» **Stored data**:
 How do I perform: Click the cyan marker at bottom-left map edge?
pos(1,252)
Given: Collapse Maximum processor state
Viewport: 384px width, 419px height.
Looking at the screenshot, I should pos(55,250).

» **Problem requirements**: Retyping every line above exactly is all that is needed.

» **Task response**:
 How do I perform: Click the cyan marker at bottom-left map edge?
pos(1,252)
Given: Collapse Maximum processor state
Viewport: 384px width, 419px height.
Looking at the screenshot, I should pos(55,250).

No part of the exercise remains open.